Top of DATA

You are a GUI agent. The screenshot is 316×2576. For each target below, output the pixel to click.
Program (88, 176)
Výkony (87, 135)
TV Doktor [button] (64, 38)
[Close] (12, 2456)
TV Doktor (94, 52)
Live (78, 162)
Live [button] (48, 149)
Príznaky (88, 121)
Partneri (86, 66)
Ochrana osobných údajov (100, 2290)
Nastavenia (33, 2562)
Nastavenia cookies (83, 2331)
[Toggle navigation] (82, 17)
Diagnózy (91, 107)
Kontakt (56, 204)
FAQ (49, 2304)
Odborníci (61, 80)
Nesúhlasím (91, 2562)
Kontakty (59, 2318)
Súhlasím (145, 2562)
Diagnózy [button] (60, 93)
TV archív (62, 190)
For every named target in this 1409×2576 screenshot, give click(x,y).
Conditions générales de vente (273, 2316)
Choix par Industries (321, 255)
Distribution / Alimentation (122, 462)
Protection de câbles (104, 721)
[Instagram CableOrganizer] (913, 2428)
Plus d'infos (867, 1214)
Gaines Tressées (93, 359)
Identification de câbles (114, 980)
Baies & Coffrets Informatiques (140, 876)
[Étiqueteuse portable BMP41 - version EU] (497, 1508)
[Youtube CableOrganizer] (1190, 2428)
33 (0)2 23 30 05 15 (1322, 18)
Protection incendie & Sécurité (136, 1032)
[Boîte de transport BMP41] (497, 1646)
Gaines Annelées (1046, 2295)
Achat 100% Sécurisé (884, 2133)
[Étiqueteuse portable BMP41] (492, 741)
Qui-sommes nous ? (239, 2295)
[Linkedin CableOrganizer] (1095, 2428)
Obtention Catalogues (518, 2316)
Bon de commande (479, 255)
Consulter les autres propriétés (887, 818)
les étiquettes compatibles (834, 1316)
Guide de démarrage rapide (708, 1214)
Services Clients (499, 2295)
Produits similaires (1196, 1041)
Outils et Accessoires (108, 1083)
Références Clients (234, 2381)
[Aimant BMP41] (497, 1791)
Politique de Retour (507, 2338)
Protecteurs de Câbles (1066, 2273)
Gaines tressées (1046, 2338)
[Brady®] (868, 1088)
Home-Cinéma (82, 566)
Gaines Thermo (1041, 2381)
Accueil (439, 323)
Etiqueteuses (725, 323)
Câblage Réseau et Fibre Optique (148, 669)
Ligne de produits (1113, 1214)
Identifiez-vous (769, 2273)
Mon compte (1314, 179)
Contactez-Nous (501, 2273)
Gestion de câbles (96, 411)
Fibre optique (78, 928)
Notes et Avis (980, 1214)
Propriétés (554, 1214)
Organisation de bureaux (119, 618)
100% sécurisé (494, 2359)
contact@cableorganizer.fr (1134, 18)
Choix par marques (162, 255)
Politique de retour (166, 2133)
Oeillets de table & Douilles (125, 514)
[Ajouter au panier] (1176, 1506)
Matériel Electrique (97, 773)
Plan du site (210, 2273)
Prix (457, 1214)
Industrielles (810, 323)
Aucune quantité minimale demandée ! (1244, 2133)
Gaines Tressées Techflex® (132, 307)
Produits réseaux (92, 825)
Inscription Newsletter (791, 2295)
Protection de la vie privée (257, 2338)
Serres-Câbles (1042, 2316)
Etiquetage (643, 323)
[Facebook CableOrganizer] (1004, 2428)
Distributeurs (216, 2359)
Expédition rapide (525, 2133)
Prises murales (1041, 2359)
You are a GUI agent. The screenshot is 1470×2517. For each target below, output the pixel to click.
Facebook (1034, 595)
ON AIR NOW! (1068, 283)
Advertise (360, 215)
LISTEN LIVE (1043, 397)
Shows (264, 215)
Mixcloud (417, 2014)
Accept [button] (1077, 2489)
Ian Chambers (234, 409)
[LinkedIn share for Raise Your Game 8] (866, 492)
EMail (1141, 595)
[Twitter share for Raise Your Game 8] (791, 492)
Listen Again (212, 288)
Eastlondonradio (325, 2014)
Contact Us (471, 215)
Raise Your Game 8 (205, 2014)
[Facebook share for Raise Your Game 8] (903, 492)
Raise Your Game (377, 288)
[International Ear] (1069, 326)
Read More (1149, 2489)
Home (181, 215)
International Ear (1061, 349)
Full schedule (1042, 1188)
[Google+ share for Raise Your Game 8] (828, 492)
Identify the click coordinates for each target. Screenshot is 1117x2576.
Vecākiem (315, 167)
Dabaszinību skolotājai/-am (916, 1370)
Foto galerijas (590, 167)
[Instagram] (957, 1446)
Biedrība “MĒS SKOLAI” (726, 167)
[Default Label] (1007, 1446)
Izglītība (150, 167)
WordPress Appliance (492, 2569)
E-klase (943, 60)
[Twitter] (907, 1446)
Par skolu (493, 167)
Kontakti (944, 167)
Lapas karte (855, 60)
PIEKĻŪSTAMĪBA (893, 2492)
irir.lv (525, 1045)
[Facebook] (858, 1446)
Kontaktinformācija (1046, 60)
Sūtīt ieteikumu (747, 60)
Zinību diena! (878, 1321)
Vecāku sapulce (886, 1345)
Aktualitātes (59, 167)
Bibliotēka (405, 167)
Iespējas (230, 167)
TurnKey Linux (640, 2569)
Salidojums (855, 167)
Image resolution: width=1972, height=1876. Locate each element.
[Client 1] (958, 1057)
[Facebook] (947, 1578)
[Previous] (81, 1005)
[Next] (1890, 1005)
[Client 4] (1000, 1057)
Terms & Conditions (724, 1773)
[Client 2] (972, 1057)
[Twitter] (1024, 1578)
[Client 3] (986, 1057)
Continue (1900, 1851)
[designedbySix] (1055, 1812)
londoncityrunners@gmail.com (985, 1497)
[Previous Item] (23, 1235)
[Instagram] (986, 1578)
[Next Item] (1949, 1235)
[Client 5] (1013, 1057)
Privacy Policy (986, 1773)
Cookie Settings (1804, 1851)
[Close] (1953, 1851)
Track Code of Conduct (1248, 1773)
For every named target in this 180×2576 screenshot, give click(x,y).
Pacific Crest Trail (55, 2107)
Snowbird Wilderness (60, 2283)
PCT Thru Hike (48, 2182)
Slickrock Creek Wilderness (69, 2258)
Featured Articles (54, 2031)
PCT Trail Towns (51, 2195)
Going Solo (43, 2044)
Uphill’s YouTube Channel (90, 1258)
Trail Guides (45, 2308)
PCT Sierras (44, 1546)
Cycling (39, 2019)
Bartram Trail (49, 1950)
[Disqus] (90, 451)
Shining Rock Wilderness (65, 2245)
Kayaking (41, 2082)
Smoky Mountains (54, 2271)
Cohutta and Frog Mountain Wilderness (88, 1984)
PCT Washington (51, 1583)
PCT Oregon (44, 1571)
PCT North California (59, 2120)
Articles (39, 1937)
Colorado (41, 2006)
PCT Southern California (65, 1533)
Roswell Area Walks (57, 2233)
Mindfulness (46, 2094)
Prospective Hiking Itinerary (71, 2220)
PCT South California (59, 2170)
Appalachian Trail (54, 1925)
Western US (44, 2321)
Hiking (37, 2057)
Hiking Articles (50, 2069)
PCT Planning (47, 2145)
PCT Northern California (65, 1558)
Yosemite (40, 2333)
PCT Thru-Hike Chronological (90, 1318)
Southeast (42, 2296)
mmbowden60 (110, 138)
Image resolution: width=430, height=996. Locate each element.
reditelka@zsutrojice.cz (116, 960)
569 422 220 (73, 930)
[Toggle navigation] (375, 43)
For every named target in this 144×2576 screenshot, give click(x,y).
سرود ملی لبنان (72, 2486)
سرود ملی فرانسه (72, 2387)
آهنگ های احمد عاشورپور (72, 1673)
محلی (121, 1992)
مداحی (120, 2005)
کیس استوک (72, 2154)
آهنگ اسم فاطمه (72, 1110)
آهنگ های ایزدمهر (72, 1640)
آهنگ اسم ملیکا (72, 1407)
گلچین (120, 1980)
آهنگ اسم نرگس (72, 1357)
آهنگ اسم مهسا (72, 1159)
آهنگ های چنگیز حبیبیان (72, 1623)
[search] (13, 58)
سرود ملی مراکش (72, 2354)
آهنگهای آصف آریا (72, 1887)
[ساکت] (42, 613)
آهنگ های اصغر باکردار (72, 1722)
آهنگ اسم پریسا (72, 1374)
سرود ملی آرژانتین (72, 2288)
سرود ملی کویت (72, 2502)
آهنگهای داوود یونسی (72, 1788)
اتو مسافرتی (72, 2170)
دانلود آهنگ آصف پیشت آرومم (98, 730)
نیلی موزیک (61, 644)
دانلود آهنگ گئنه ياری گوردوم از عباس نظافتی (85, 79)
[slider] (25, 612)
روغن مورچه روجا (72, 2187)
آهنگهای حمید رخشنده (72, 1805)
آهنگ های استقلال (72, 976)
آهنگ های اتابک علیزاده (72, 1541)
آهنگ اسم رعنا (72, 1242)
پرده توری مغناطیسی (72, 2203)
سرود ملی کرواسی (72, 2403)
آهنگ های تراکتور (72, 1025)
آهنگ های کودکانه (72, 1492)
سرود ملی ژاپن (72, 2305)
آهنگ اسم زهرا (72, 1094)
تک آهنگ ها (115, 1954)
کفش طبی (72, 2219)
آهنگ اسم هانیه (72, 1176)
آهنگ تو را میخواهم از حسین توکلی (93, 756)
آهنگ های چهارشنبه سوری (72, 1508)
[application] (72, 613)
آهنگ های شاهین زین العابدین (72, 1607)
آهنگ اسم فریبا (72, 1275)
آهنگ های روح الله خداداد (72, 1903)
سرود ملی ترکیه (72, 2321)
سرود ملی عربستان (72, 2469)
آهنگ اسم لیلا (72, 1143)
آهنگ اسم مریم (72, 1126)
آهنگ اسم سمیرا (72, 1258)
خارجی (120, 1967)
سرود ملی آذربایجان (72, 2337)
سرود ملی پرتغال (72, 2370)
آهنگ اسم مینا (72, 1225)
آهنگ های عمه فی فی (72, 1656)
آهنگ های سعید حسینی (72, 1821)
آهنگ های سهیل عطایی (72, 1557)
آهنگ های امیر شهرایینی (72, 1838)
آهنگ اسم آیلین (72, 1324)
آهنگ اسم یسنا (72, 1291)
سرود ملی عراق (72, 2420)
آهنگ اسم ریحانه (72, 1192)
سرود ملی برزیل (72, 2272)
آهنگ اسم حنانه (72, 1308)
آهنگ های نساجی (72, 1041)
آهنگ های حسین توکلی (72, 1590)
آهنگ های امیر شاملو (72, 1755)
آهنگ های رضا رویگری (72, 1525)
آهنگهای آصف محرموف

Bottom of DATA

TO DO: Look above for the line with "آهنگ های عمه فی فی (72, 1656)"; retype exactly that line, every line after it up to the line with "سرود ملی برزیل (72, 2272)", and that line too, nothing else.

RESPONSE FOR THIS EXERCISE:
آهنگ های عمه فی فی (72, 1656)
آهنگ های سعید حسینی (72, 1821)
آهنگ های سهیل عطایی (72, 1557)
آهنگ های امیر شهرایینی (72, 1838)
آهنگ اسم آیلین (72, 1324)
آهنگ اسم یسنا (72, 1291)
سرود ملی عراق (72, 2420)
آهنگ اسم ریحانه (72, 1192)
سرود ملی برزیل (72, 2272)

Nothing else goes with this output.